DLP sensitive data exposed to external users

Cortex XDR Analytics Alert Reference by data source

Product
Cortex XDR
Last date published
2024-12-03
Category
Analytics Alert Reference
Order
data source

Synopsis

Activation Period

14 Days

Training Period

30 Days

Test Period

N/A (single event)

Deduplication Period

1 Day

Required Data

  • Requires:
    • Office 365 Audit

Detection Modules

Identity Threat Module

Detector Tags

O365 DLP Analytics

ATT&CK Tactic

Collection (TA0009)

ATT&CK Technique

Severity

Informational

Description

A user triggered an O365 DLP rule match on data that is viewable by external users. This may indicate an attacker's attempt to access sensitive information.

Attacker's Goals

An attacker is attempting to access sensitive information.

Investigative actions

  • Review the details of the triggered DLP rule match.
    Look for signs that the user account and mailbox are compromised (e.g. abnormal logins, unusual activity).
  • Follow further actions done by the account.
  • Communicate with the user to verify the legitimacy of the triggered event.

Variations

High-severity DLP sensitive data exposed to external users

Synopsis

ATT&CK Tactic

Collection (TA0009)

ATT&CK Technique

Severity

Low

Description

A user triggered an O365 DLP rule match on data that is viewable by external users.
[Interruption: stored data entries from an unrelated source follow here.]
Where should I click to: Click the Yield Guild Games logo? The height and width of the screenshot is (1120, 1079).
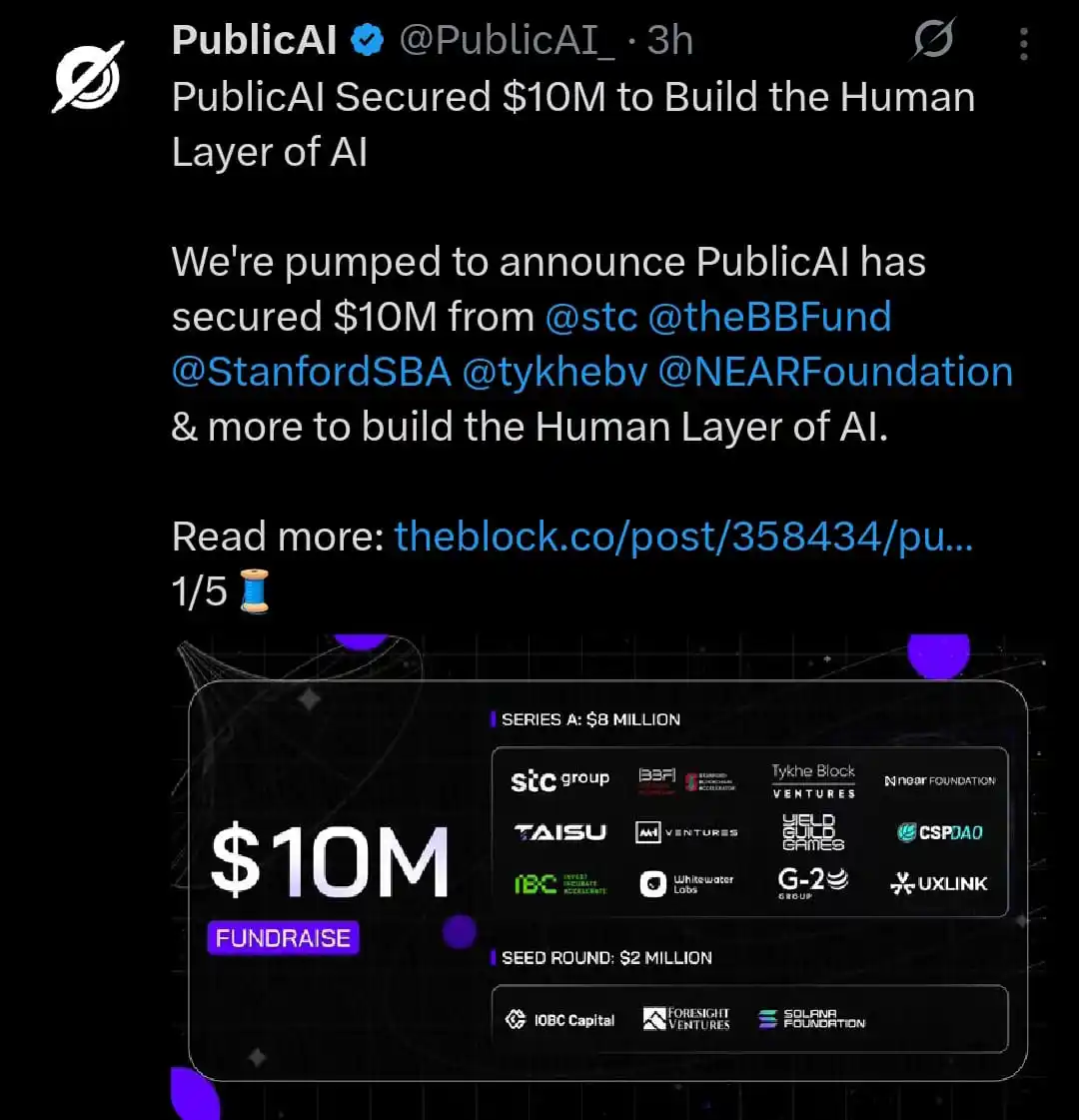[813, 831]
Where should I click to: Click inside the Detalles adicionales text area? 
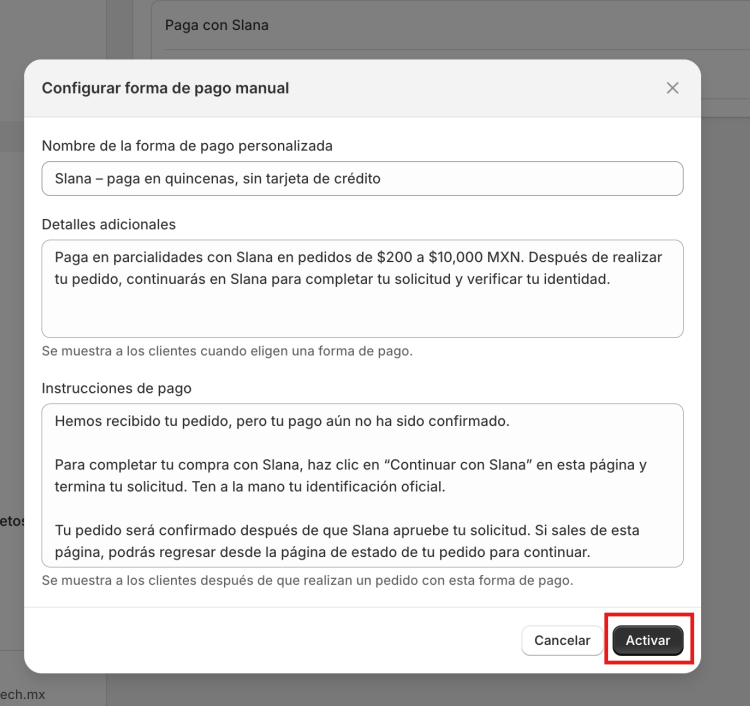click(x=362, y=289)
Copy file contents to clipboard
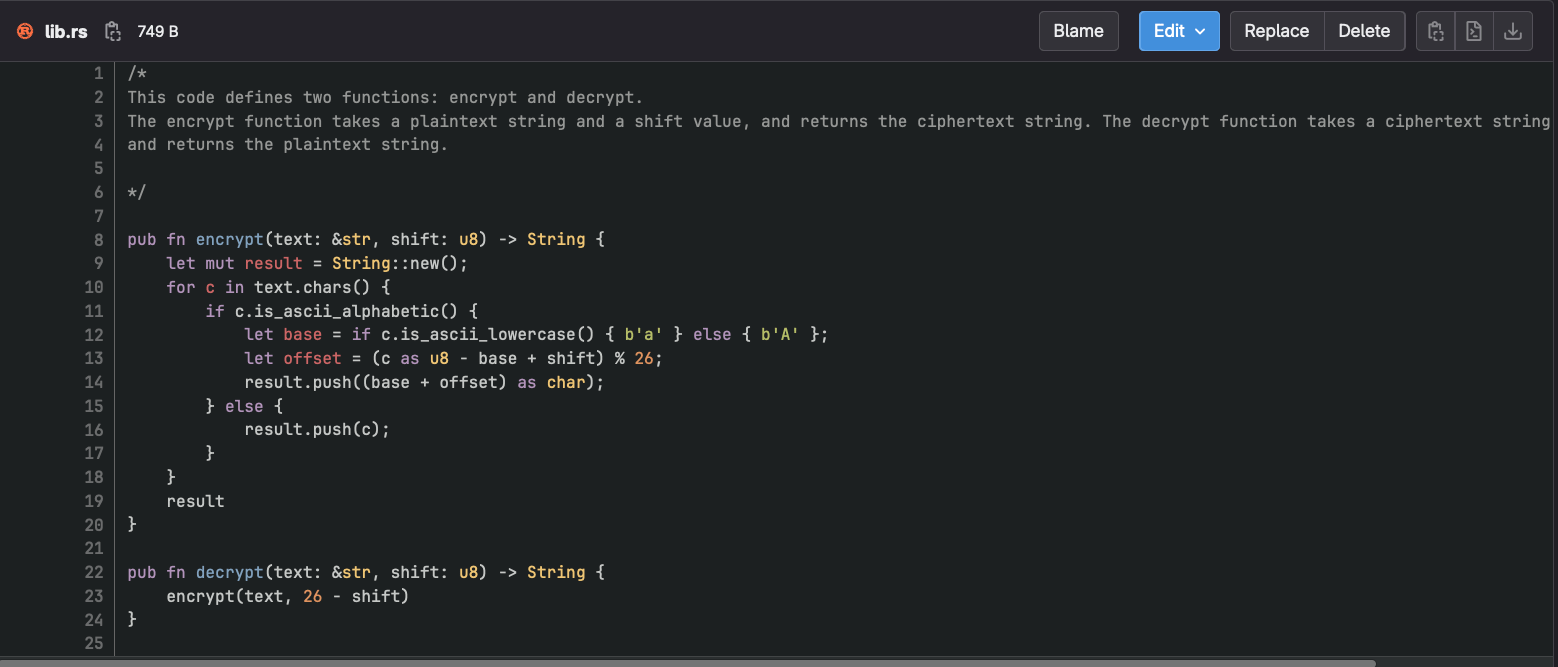 pyautogui.click(x=1435, y=31)
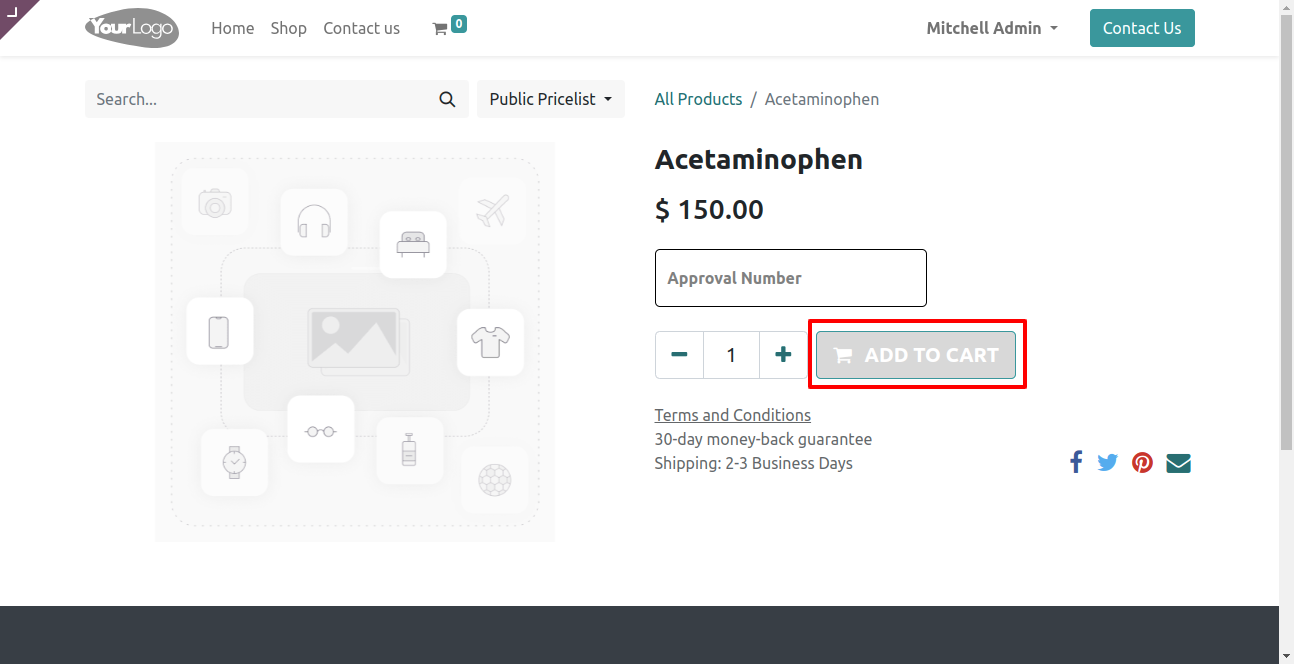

This may indicate an attacker's attempt to access sensitive information.

Attacker's Goals

An attacker is attempting to access sensitive information.

Investigative actions

  • Review the details of the triggered DLP rule match.
    Look for signs that the user account and mailbox are compromised (e.g. abnormal logins, unusual activity).
  • Follow further actions done by the account.
  • Communicate with the user to verify the legitimacy of the triggered event.